◆ **DATASET ENTRIES**
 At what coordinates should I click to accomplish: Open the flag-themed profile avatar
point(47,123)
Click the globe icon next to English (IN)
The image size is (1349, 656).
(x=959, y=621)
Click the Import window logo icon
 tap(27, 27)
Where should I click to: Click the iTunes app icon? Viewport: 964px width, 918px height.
---
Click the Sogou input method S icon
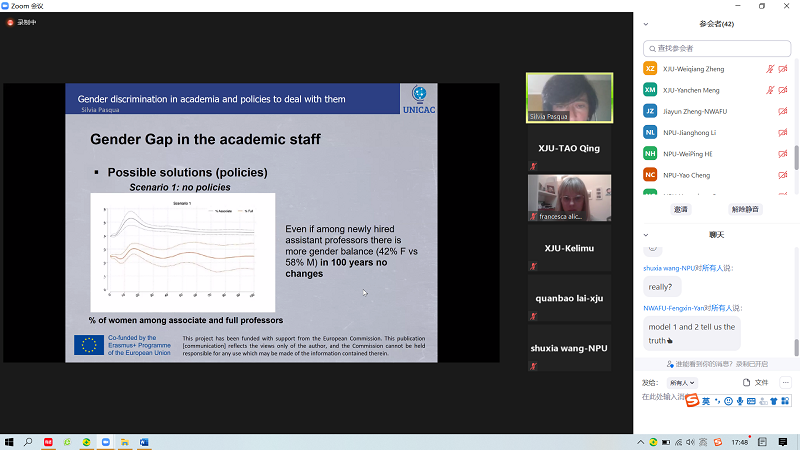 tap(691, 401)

◆ **WHAT YOU SHOULD DO**
Starting with the line above that holds "At what coordinates" and stopping with the line that holds "Where should I", reproduce each line exactly, omitting all other lines.

◆ **WORKED SOLUTION**
 At what coordinates should I click to accomplish: Open the flag-themed profile avatar
point(47,123)
Click the globe icon next to English (IN)
The image size is (1349, 656).
(x=959, y=621)
Click the Import window logo icon
 tap(27, 27)
Where should I click to: Click the iTunes app icon? Viewport: 964px width, 918px height.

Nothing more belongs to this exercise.